I really started thinking about this during our last presidential election, when Obama was elected. Going through the campaign process, I felt like much of the campaigns of both candidates were simply floating misinformation about the other candidates, without any basis for the truth of the information, and people just gobbled it up. So much so that McCain and Palin had people at their rallies threatening to kill Obama.
We've gotten used to receiving our information about the world in different ways as well. It started with chain emails about one thing or the other, and people would just see it, believe it, and pass it on, never stopping to wonder if it's true or not. Then Twitter happened, and now it only takes one click. You don't even have to read it first, you just have to see a title or something that you initially agree with and click. I'm guilty of having done it myself a few times.
The point is, with the rise of Facebook, Twitter, Google+, etc - we've gotten used to receiving our news about the world in different ways - through what our online acquaintances are saying. Google has even added this to search results now - if you search for something on Google, and you're a member of Google+, you get results from your circles' Google+ profiles, interspersed with the normal Google search results.
Digital media has played into this as well. I was watching an interview with Talib Kweli, where he was talking about the rumors of people like Jay-Z, Kanye West, and Rihanna being involved in some kind of Illuminati group trying to take over the world, and he was talking about how most of the 'proof' given for these kind of conspiracy theories is doctored up YouTube videos, where it's obvious they've been screwed around with.
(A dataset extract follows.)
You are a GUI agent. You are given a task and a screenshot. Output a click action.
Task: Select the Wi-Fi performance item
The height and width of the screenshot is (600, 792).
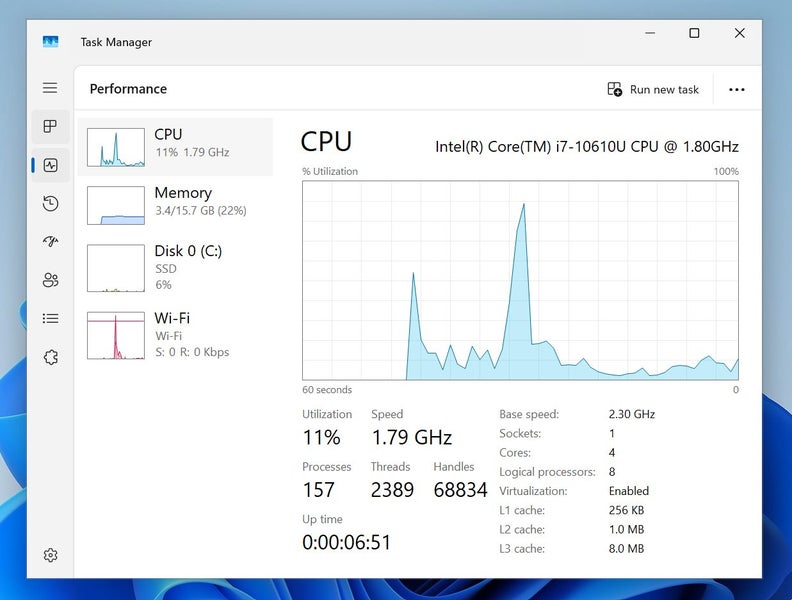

But people don't know, so they buy into it.
And it seems like our actual journalism organizations are following suit - much of what is written is actually just opinion articles, but presented as real journalism (that is, researched fact, or at least stories with factual basis). These stories are presented as if the journalist knows exactly what they're talking about, and are spun around the globe via the internet, only to find out that, once again, this was just their opinion, and has nothing to do with reality.
I think this is a really important thing to reign in, as our culture can be violently swayed by small un-truths, as simply as having someone famous Tweet it. Sometimes it's not even intentional - you just get ahead of yourself and say something without basis, and it's already too late before you realize it isn't true.
Anyway, I guess the main point is, when you see something, think about it. If it seems odd, or inflammatory, or derogatory or gets you excited to go badmouth someone, check it out first, please.